_Stored data:_

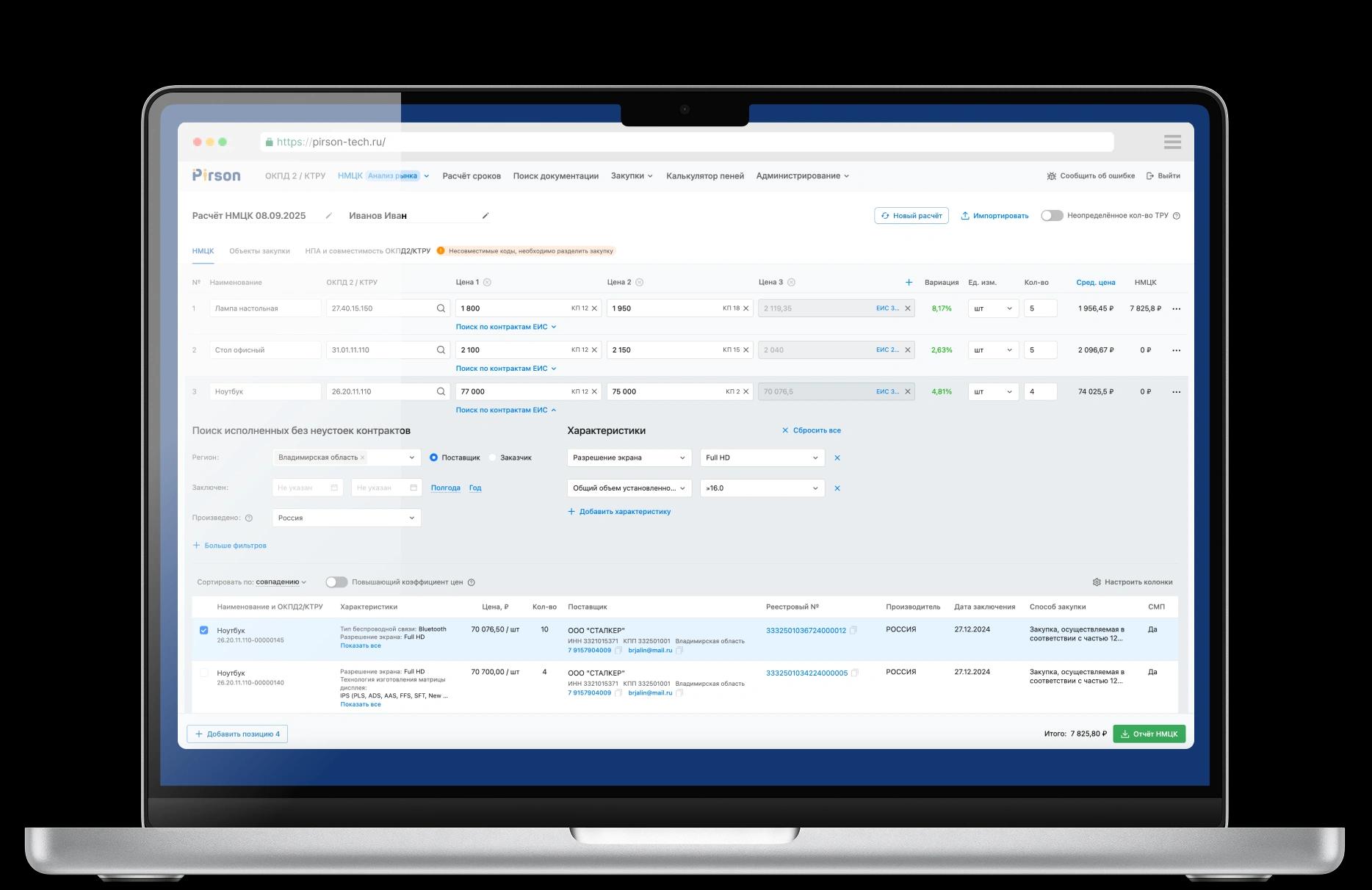Open Калькулятор пеней menu item
The width and height of the screenshot is (1372, 890).
[x=704, y=176]
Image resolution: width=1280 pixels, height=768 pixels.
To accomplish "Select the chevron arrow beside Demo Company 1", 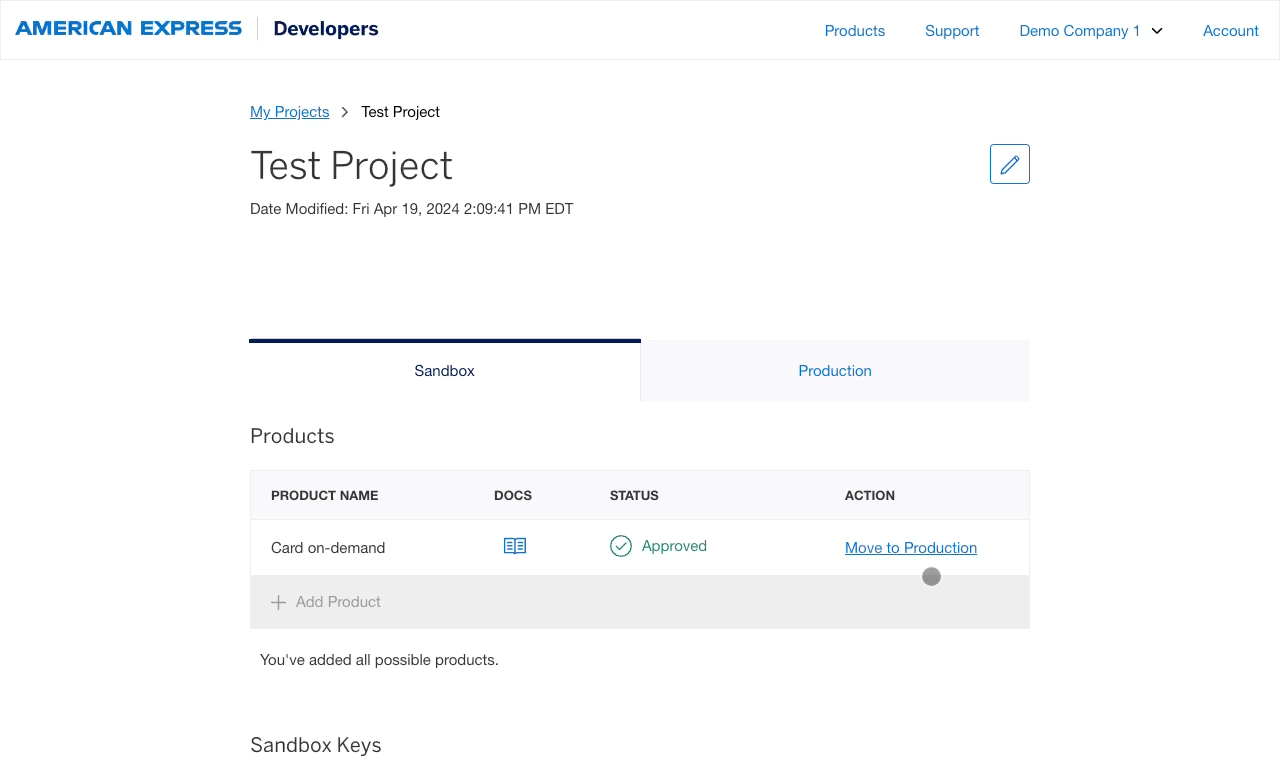I will pos(1157,31).
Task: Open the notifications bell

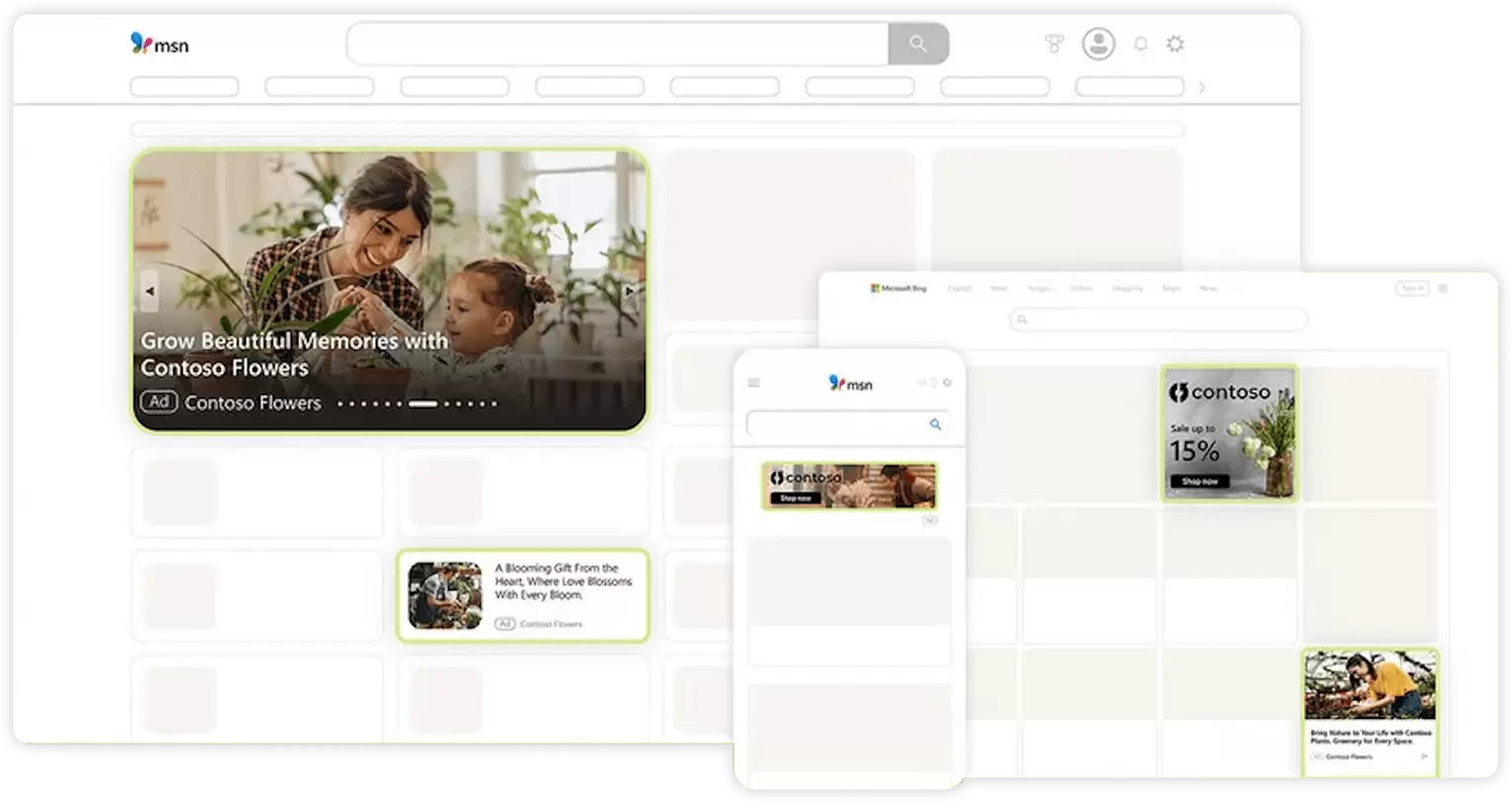Action: point(1141,45)
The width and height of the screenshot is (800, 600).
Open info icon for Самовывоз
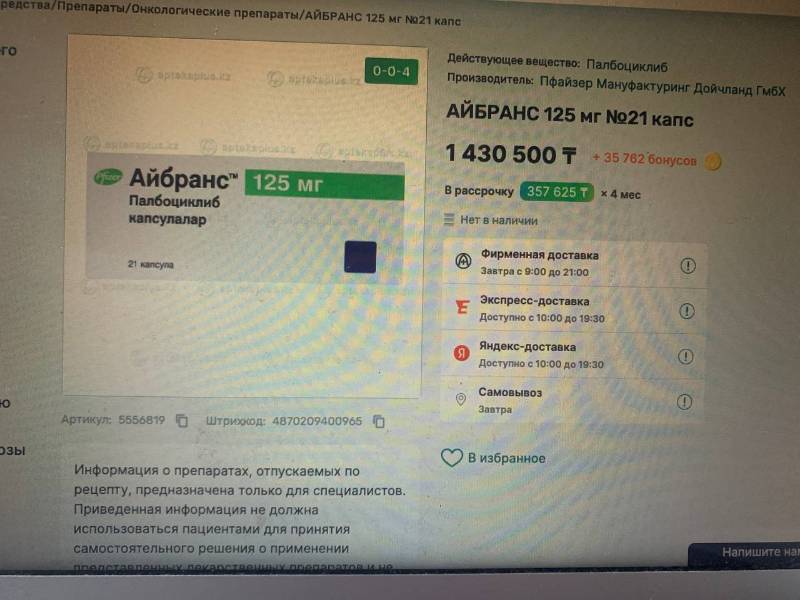coord(685,402)
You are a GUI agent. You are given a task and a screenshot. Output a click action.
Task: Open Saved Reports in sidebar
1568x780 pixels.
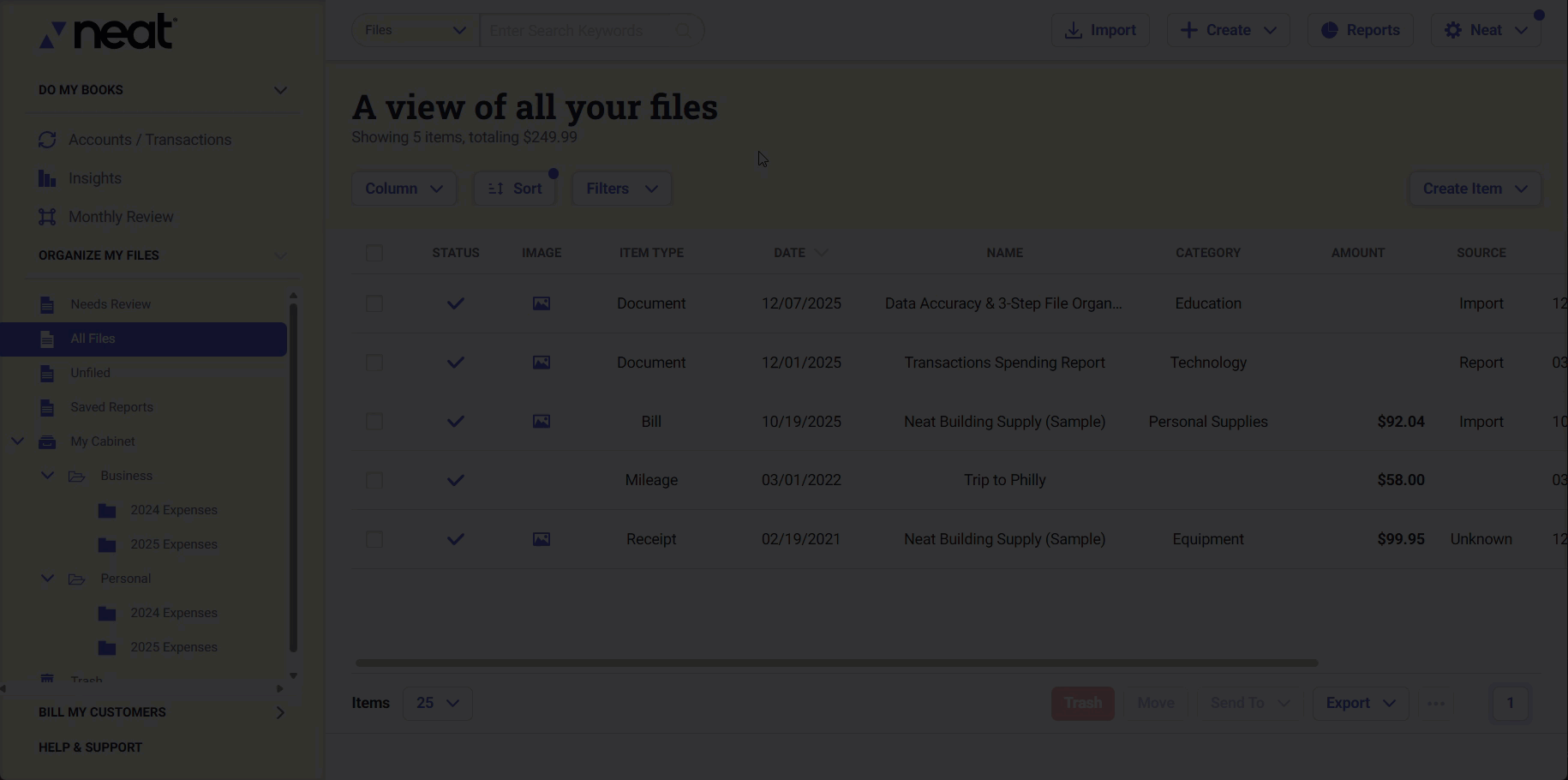(111, 407)
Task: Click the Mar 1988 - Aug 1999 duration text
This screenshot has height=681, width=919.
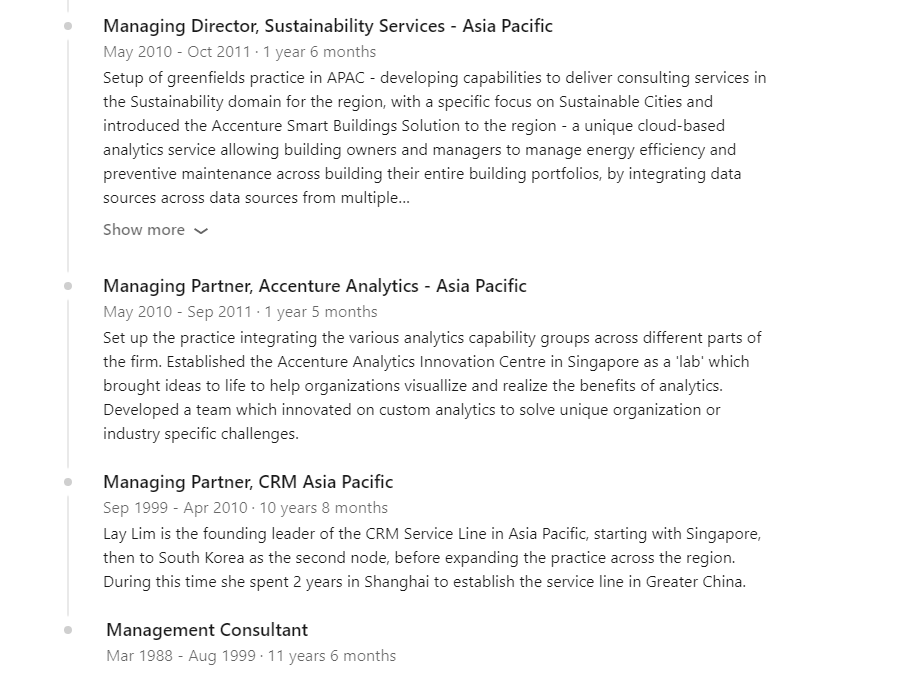Action: (251, 656)
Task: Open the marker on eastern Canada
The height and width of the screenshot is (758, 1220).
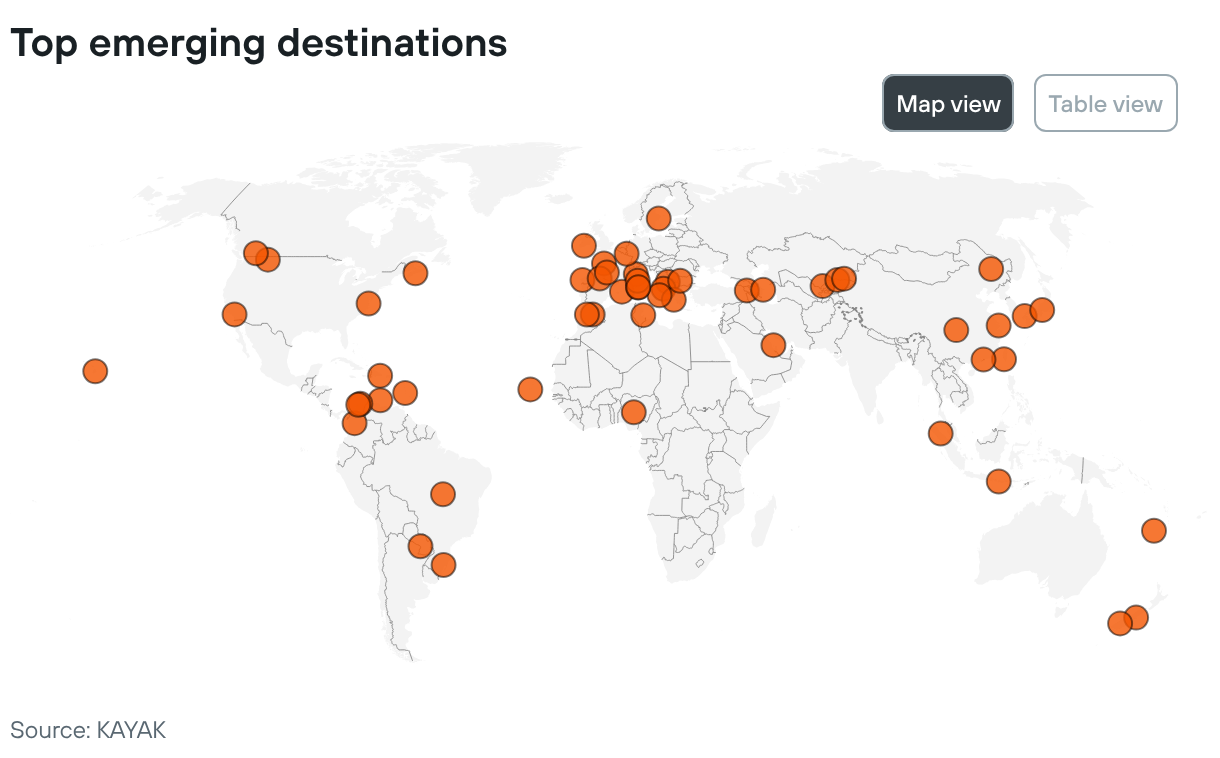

_Exercise requirements:_ The required answer is the lines from the one that contains "This screenshot has height=681, width=919." through the last line of the records, restated word for word, with every picture dropped.

_Result for this task:_
This screenshot has height=681, width=919.
Action: (251, 656)
Task: Open the marker on eastern Canada
The height and width of the screenshot is (758, 1220).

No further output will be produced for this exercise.